Professional Adviser or Assurance Agent

Professional Adviser or Assurance Agent

You have probably all come across this picture before of the old witch… or is it a young lady… or is it a witch?  Some people see the young lady with the red hair looking away, while others see the witch with the crooked nose and long chin wearing a yellow headdress.  Yet we are all looking at the same picture.


In an almost reverse situation to the above, I find that few people look at financial planners and can distinguish between the “witch” and the “lady”.  They therefore see 2 different pictures, but cannot distinguish that there is a big difference between the two.

They say that you should never ask a butcher if his meat is any good; What do you expect him to say?  Similarly, an article about financial planners and their worth in society probably weighs less coming from exactly such a person.  For that reason I am not going to try and convince you today of the merits of a professional financial adviser.  Hopefully there are a couple of people receiving this article who can testify to this.  And if you have a look at some of the testimonies on our website, you will hopefully see that it is indeed the case.  On the flipside of the coin, I would not have a hard time collecting stories of people who have had a horrible experience with a so-called financial adviser or of people who cannot see any value that this person has added to their lives.  The purpose of today’s 2Cents is to help readers tell the lady apart from the witch when it comes to financial advisers.

Let me start by admitting that I am not trying to purport with the distinction between the two, that on the one hand you have an adviser that has all the answers, who has complete foresight and never makes any mistake, while on the other hand, you have a crook who is out to steal your money.  The distinction is unfortunately much more subtle than that and 90% of the difference is about incentives and intentions.  Although the differences are subtle, the long term impact of your choice of adviser can have a CONSIDERABLE impact on your financial wellbeing.

One question that I always ask prospective clients is: Why are you here? Except if it is quite a young person, he or she almost certainly have dealt with an adviser or 3 before.  Why is he not a client of that adviser any longer, and why do they feel the need for an alternative opinion? The answers to this question is very informative but also an indictment to my profession.  Popular answers include the following; Listen carefully if any of them sound familiar:

  • I only hear from my adviser when he wants to sell another product to me.
  • I haven’t heard from him in almost 5 years.
  • I get the feeling he acts in his own interest rather than in mine.
  • He is not an expert in investments.
  • He cannot advise me on a holistic basis, but rather concentrates on products.
  • I do not have faith in his competence.
  • He wants to sell more and more insurance to me while it seems like there are alternatives available.
  • He can only sell the products of company X, Y and Z.

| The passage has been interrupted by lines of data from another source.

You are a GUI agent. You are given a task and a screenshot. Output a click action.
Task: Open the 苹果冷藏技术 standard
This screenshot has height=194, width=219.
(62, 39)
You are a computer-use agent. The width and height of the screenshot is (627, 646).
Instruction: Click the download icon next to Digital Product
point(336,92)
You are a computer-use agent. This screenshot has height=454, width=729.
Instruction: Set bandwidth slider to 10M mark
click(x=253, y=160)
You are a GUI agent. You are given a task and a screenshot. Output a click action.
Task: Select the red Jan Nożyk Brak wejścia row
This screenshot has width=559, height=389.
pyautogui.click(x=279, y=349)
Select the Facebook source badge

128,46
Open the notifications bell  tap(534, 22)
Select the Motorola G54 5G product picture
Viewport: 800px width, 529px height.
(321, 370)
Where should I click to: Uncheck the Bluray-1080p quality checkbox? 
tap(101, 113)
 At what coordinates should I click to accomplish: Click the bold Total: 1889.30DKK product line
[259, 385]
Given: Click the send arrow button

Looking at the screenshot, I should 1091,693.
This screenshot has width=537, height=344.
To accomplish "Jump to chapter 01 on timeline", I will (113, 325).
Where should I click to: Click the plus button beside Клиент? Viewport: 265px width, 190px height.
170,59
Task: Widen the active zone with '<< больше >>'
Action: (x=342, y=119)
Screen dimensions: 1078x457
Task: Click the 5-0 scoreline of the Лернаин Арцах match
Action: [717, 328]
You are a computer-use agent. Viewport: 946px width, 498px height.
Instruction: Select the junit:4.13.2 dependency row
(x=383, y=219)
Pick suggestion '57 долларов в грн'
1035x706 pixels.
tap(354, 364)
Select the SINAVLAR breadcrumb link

Almost across the board, the people above have dealt with the “witch” in the equation.  No matter how you look at the above complaints, the common thread is a lack of trust.  Because of a mistake or 2 that has been made, a lack of integrity, independence, competence or a combination of the above, trust has been eroded between the client and his adviser.  Trust is a very fragile commodity.  It can slip through your fingers like sand and once it has been lost, you can hardly get it back.  This is something we are acutely aware of at ProVérte.  Warren Buffet hits the nail on the head when he says: “It takes 20 years to build a reputation and 5 minutes to lose it.  If you think about that, you will do things differently.”

So how do you find a capable and professional adviser? I wish that I could share a recipe that you can follow blindly, but because we work with people, there will always be exceptions to the rule.  If, however, you want to catch a fish, it wouldn’t help to look for one in the desert.  I will therefore give you an idea of where to “fish” if you want to better your chances of finding the right type of person/institution who can add considerable value to your future.  The term policy “smous” may be a bit harsh… So I am going to use the old-fashioned term of Assurance Agent (AA) for the type of adviser who you probably want to avoid and Professional Financial Planner (PFP) for the adviser that you are trying to find.

Tell-tale characteristics of an Assurance Agent (where I refer to HIM, I also mean HER):

  • He probably approached you, rather than you him.
  • He does not have any formal education/training in Finance except for a few sales training programs that he has completed through an insurance company.
  • His previous occupation often has nothing to do with finances and he managed to enter the industry because the admission requirements were limited.
  • You see him sporadically instead of on a regular basis and it is usually on your insistence or when he has a new product to introduce to you.
  • He is very much product- and price-orientated, but spends little time on long term, holistic planning. Questions such as if you need any life insurance at all or how are you going to afford it when you retire are never asked.
  • Although he has been in the industry for many years, he still earns more than 60% of his income in upfront commission i.e. from a sales process.
  • He still takes upfront commission on investments, often without communicating or motivating it beforehand.
  • He is not interested in your property investments or any other investments and focuses only on products that he recommended or for which he is appointed.
  • His advice has an overall lack in numerical foundation. There is little mention of long term projections, annual investment performance measures or break-even analysis.
  • His knowledge is limited to insurance products and he can only answer the most basic questions about trust legislation, estate duty, the valuation of property investments and other financial aspects.
  • The relationship with him is often maintained due to a friendship that the person has built with you rather than you regarding him as an expert in his field.
  • You do not see this person in the same light as you do an attorney or auditor.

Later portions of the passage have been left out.